[R-meta] Clarifications about workflow for complex meta-analyses with dependent effect sizes

Tue Nov 7 10:16:16 CET 2023

Dear Alberto,

Please see below for some responses.

Best,
Wolfgang

> -----Original Message-----
> From: R-sig-meta-analysis <r-sig-meta-analysis-bounces using r-project.org> On Behalf
> Of Alberto Enrico Maraolo via R-sig-meta-analysis
> Sent: Friday, November 3, 2023 23:29
> To: r-sig-meta-analysis using r-project.org
> Cc: Alberto Enrico Maraolo <albertomaraolo using mail.com>
> Subject: [R-meta] Clarifications about workflow for complex meta-analyses with
> dependent effect sizes
>
> ATTACHMENT(S) REMOVED: ATT00001.txt
>
> Dear all,
>
> this is my first time writing a message here but I have already exploited great
> info from previous mail and threads.
>
> I am seeking for advice about a multivariate meta-analysis with metafor.
> I have a dataset very similar to dat.ishak2007 as nested structure, but the
> effect size is different (LogOR, related to vaccine effectiveness evalutated at
> several time points).
> Therefore, I guess that a multivariate model with heteroscedastic AR(1)
> structure for the true effects would serve the purpose, as well explained also
> in Musekiwa et al. (PlosOne 2016, models 4-6).
>
> I found in the Web from the workshop on "Exploring the Limits of Advanced Meta-
> Analysis" by Wolfgang Viechtbauer the following code:
>
> res <- rma.mv(yi, V, mods = ~ factor(time) - 1, random = ~ time | study,
> struct="HAR", data=dat, digits=2)
>
> Moreover, nice plotting through:
>
> par(mar=c(4,4,2,2))
> with(dat, interaction.plot(time, study, yi, type="b", pch=19, col="gray70",
> lty="solid", xaxt="n", legend=FALSE, bty="l", xlab="Time Point", ylab="Mean
> Difference")) axis(side=1, at=1:4, lab=c("1 (3 months)", "2 (6 months)", "3 (12
> months)", "4 (12+ months)")) points(1:4, coef(res), type="o", pch=19, lwd=4,
> cex=2)
>
> The first, more trivial question, is how to derive prediction interval for the 4
> factorized timepoints and how to plot them as error bars.

You can get prediction intervals for the 4 timepoints with:

predict(res, newmods=diag(4), tau2.levels=1:4)

To add these to the plot, you could do:

pred <- predict(res, newmods=diag(4), tau2.levels=1:4)
arrows(1:4, pred$pi.lb, 1:4, pred$pi.ub, lwd=3, code=3, angle=90, length=0.1)

> But more important question: how to derive in an easy way for a non-
> biostatistician the V matrix choosing the phi values for:
>
> V <- vcalc(vi, cluster=study, time1=time, data=dat, phi=0.8) - 0.8 is in the
> example related to dat.ishak2007.

The 0.8 in the presentation was chosen a bit arbitrarily.

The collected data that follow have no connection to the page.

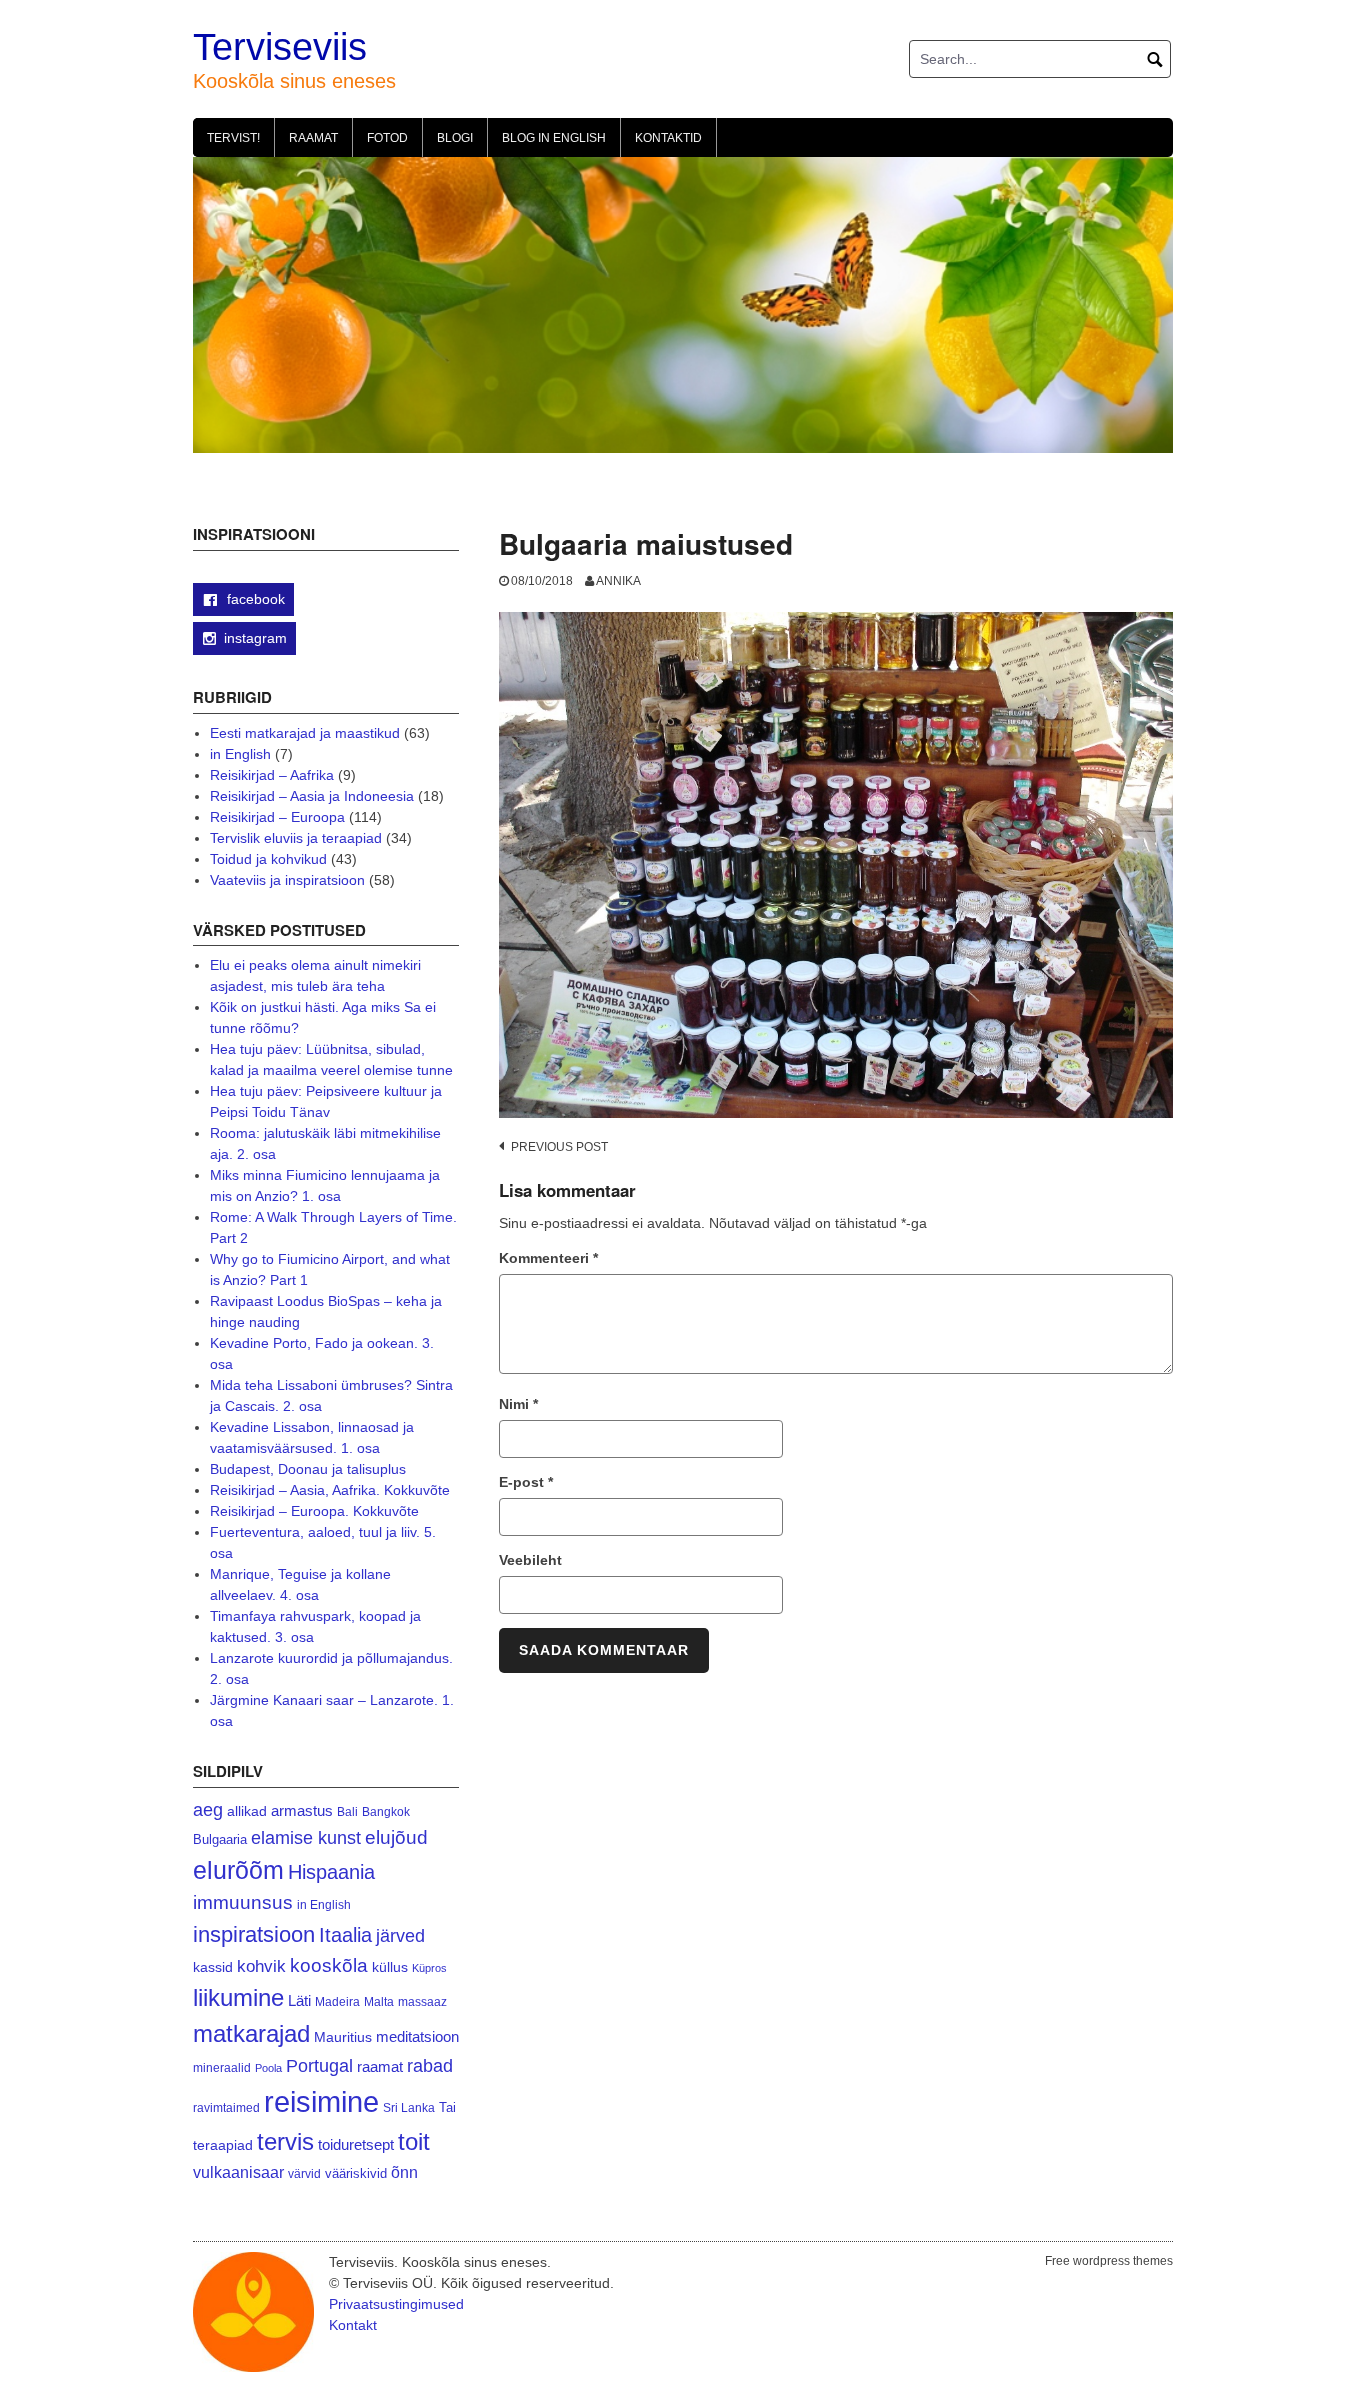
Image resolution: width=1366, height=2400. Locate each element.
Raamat (313, 138)
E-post (526, 1482)
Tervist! (233, 138)
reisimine (321, 2101)
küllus (390, 1967)
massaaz (422, 2002)
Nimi (518, 1404)
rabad (430, 2066)
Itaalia (345, 1935)
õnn (404, 2172)
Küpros (429, 1968)
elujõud (396, 1837)
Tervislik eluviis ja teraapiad (296, 838)
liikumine (238, 1997)
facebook (254, 599)
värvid (304, 2174)
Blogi (455, 138)
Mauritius (343, 2037)
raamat (380, 2067)
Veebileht (530, 1560)
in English (240, 754)
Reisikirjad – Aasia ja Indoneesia (312, 796)
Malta (379, 2001)
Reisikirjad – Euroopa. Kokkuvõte (314, 1511)
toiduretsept (356, 2145)
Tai (447, 2107)
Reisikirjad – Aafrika (272, 775)
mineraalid (222, 2068)
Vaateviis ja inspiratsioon (287, 880)
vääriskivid (356, 2173)
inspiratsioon (254, 1934)
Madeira (337, 2001)
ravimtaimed (226, 2108)
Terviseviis (280, 47)
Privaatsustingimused (396, 2304)
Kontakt (353, 2325)
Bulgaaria (220, 1839)
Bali (347, 1811)
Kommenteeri (548, 1258)
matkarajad (251, 2033)
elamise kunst (306, 1838)
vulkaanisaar (238, 2172)
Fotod (387, 138)
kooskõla (329, 1965)
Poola (268, 2068)
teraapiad (223, 2145)
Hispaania (331, 1872)
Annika (618, 581)
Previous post (559, 1147)
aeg (208, 1810)
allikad (247, 1811)
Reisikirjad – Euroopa (277, 817)
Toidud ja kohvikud (268, 859)
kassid (213, 1967)
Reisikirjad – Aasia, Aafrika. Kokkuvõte (330, 1490)
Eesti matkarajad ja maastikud (305, 733)
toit (414, 2142)
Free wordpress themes (1109, 2261)
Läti (299, 2000)
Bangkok (386, 1811)
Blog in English (554, 138)
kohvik (261, 1966)
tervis (285, 2141)
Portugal (319, 2066)
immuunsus (243, 1902)
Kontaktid (668, 138)
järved (400, 1936)
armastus (302, 1810)
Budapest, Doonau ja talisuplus (308, 1469)
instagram (255, 638)
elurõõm (238, 1870)
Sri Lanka (409, 2108)
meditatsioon (417, 2037)
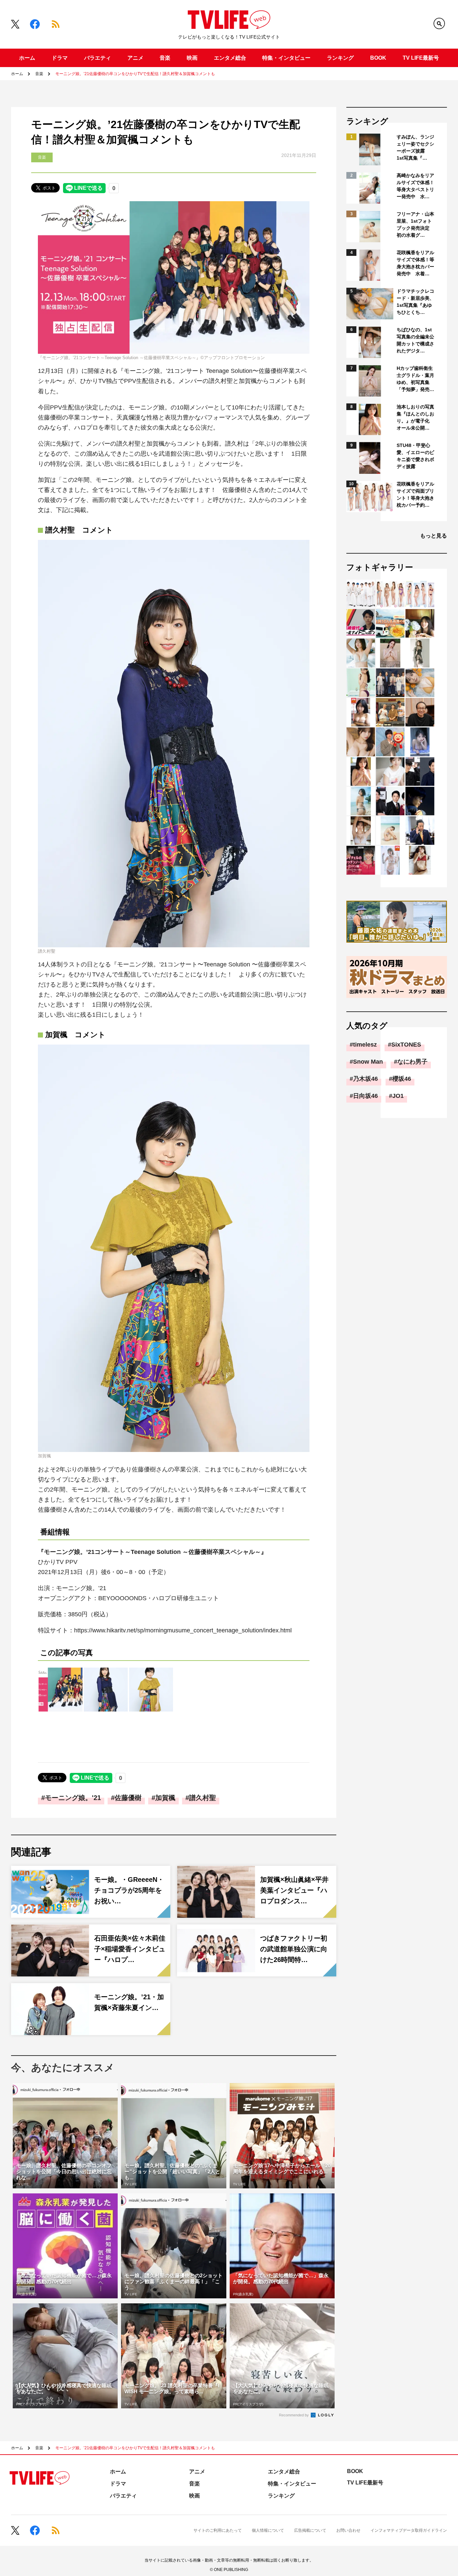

In the example code here:

https://wviechtb.github.io/metadat/reference/dat.ishak2007.html

V is calculated using phi=0.97.

Technically, there is a different value of the autocorrelation coefficient for each study. If one had the raw data for a study, one could easily compute this. However, in practice, this is often not available. Often, we just use a 'guestimate' (which may be based on one or two studies for which the raw data are actually available) and assume that this applies to all studies.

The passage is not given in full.